Before the Dutch version even started performing, the casting already faced some criticism. People found the casting of Dutch born Caucasian musical actors in the major roles of Gloria, Emilio and Consuelo "white washing". Producer Albert Verlinde responded by saying they used colourblind casting and eventually cast the best people that auditioned. The casting also was approved by Gloria and Emilio themselves. "

=== Box office ===
The New York Times reported, following the musical's first week of preview performances, "On Your Feet!, a jukebox musical about Gloria and Emilio Estefan, barrelled onto Broadway last week, grossing $970,013 in its first seven preview performances and suggesting that the show might be the first new hit since Hamilton." In December, the newspaper followed up with a report that the show was continuing to flourish at the box office in spite of a divisive presidential election season, "Immigration may be polarizing as a political issue, but on Broadway the immigrant stories are doing quite well...On Your Feet!, the new musical about Gloria and Emilio Estefan's journey from anonymity in Cuba to stardom in the United States, had its strongest showing yet last week, grossing $1,331,812. That production is now consistently among the top-grossing shows on Broadway, behind only Hamilton among works that opened this season."

Playbill noted, in the musical's first week in November 2015, " On Your Feet! which won good reviews last week, saw a leap of $123,518 and played to houses that were at 96% capacity..."
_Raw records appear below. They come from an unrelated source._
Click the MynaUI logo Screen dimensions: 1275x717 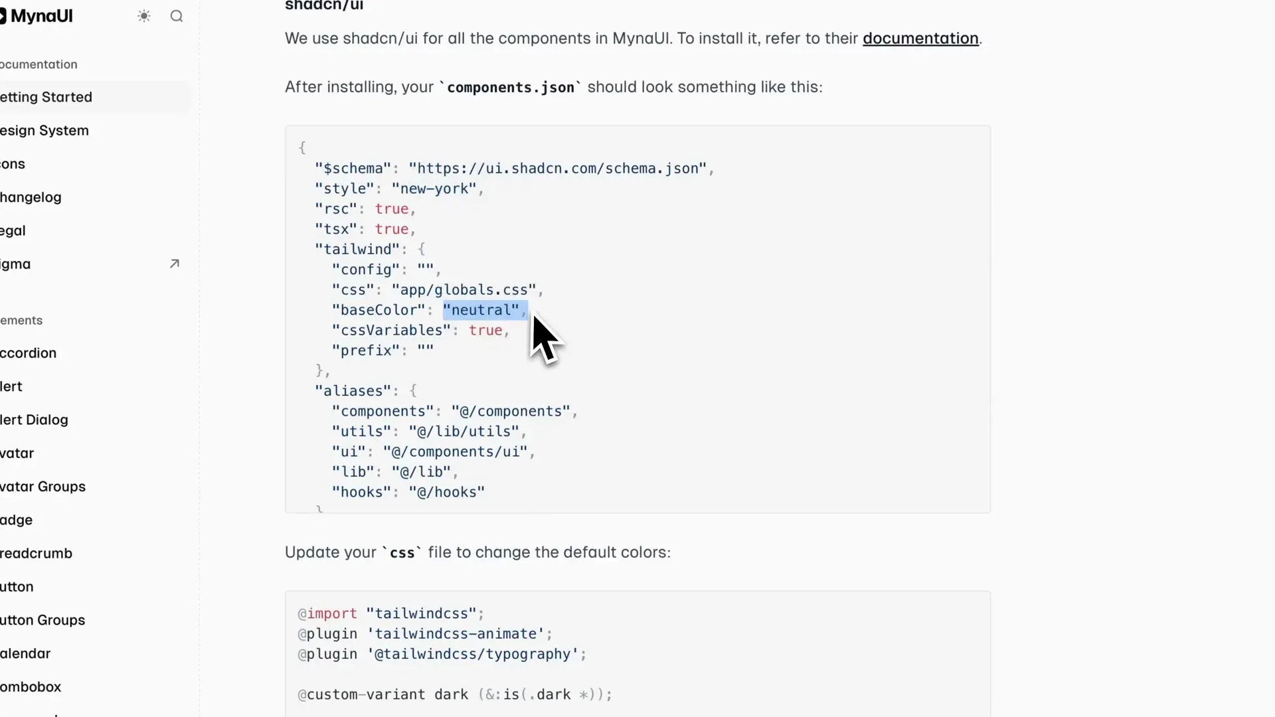coord(37,17)
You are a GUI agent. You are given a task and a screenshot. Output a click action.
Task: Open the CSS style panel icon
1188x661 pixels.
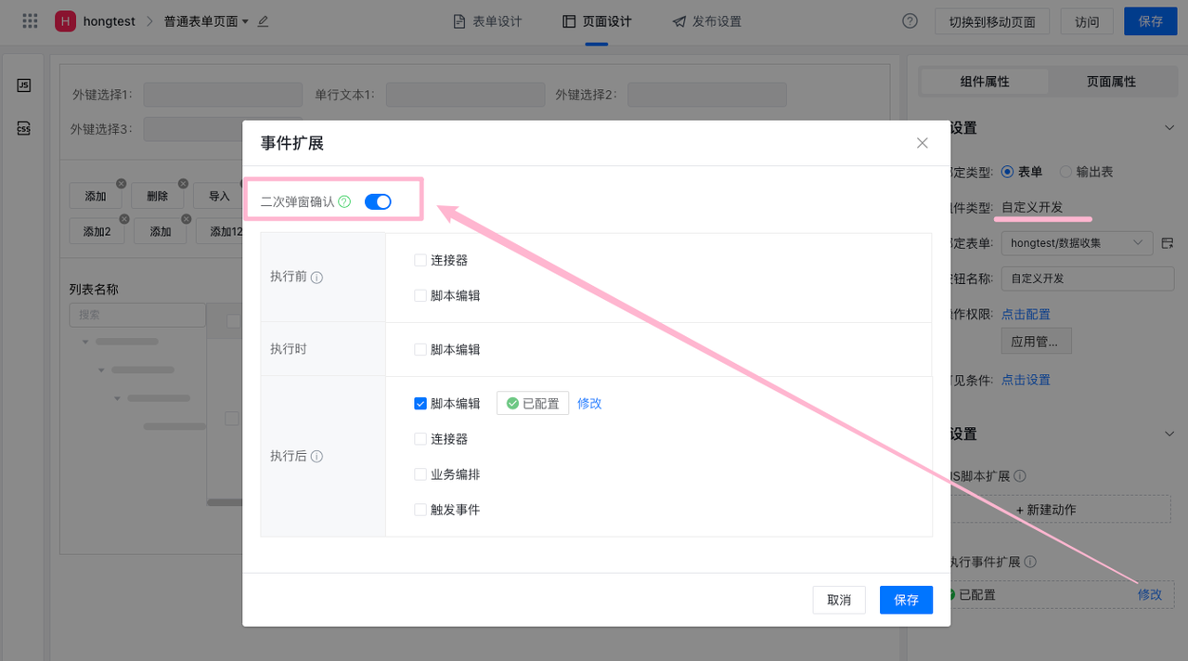point(24,129)
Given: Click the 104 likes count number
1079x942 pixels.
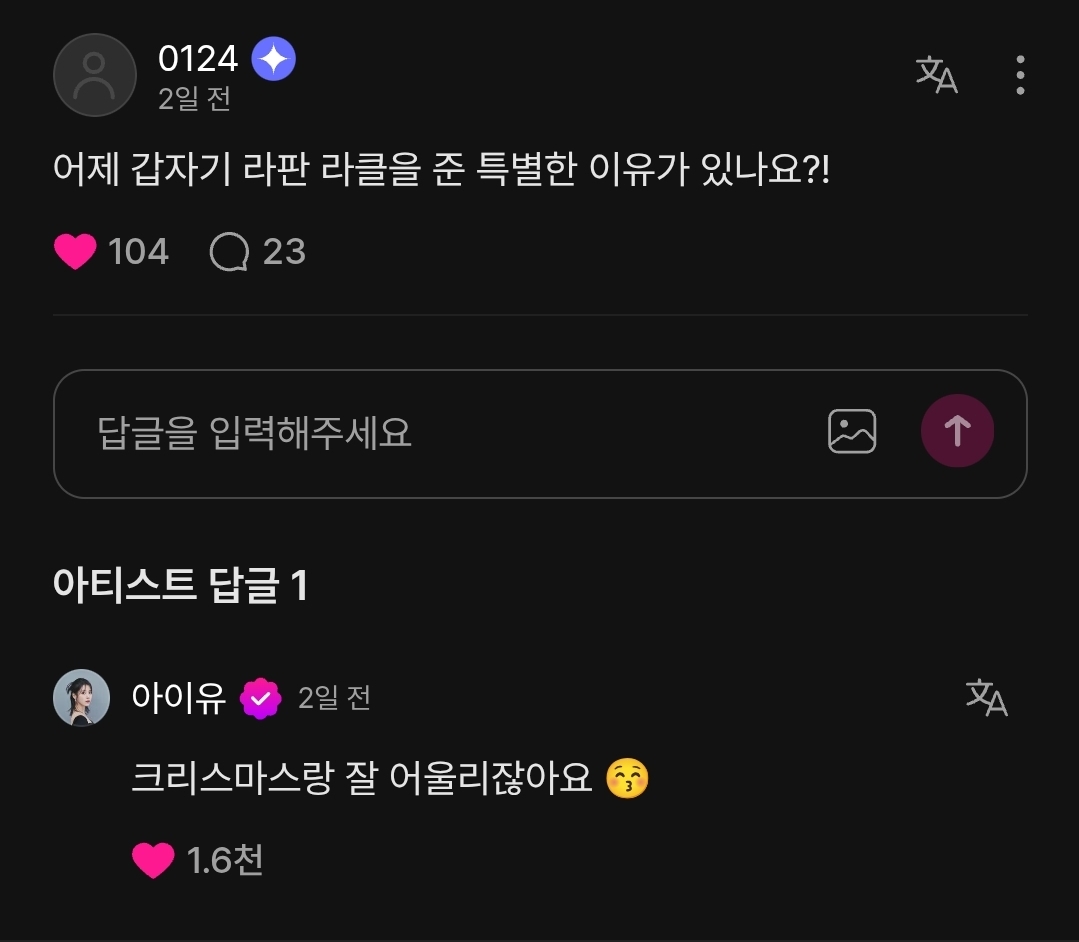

==Awards and nominations==

| Year | Award Ceremony | Category | Nominee | Result |
| 2016 | Tony Award | Best Choreography | Sergio Trujillo | Nominated |
| Outer Critics Circle Award | Outstanding New Broadway Musical |  | Nominated |
| Outstanding Book of a Musical | Alexander Dinelaris | Nominated |
| Outstanding Actress in a Musical | Ana Villafañe | Nominated |
| Outstanding Featured Actress in a Musical | Andréa Burns | Nominated |
| Outstanding Choreographer | Sergio Trujillo | Won |
| Outstanding Costume Design | Esosa | Nominated |
| Outstanding Lighting Design | Kenneth Posner | Nominated |
| Drama League Award | Outstanding Production of a Broadway or Off-Broadway Musical |  | Nominated |
| Distinguished Performance | Ana Villafañe | Nominated |
| Theatre World Award | Outstanding Broadway or Off-Broadway Debut Performance | Ana Villafañe | Won |
| Fred and Adele Astaire Award | Best Choreographer | Sergio Trujillo | Won |
| Best Female Dancer | Ana Villafañe | Nominated |
| Best Male Dancer | Carlos E. Gonzalez | Nominated |
| Luis Salgado | Nominated |
| Outstanding Ensemble in a Broadway Show | David Baida, Henry Gainza, Linedy Genao, Carlos E. Gonzalez, Nina Lafarga, Omar Lopez-Cepero, Marielys Molina, Doreen Montalvo, Genny Lis Padilla, Liz Ramos, Eliseo Roman, Luis Salgado, Jennifer Sanchez, Marco Santana, Brett Sturgus, Eric Ulloa, Tanairi Sade Vazquez, Lee Zarrett | Nominated |

==Film adaptation==
On April 24, 2024, it was announced that a film adaptation is in early development at Sony Pictures and Davis Entertainment. Lissette Feliciano will direct from her own screenplay adaptation as her second feature-length film following her directorial debut Women Is Losers (2021). Gloria and Emilio Estefan and John Davis will produce, with John Fox executive producing. On October 17, 2025, it was announced that Rachel Zegler will play as Gloria Estefan.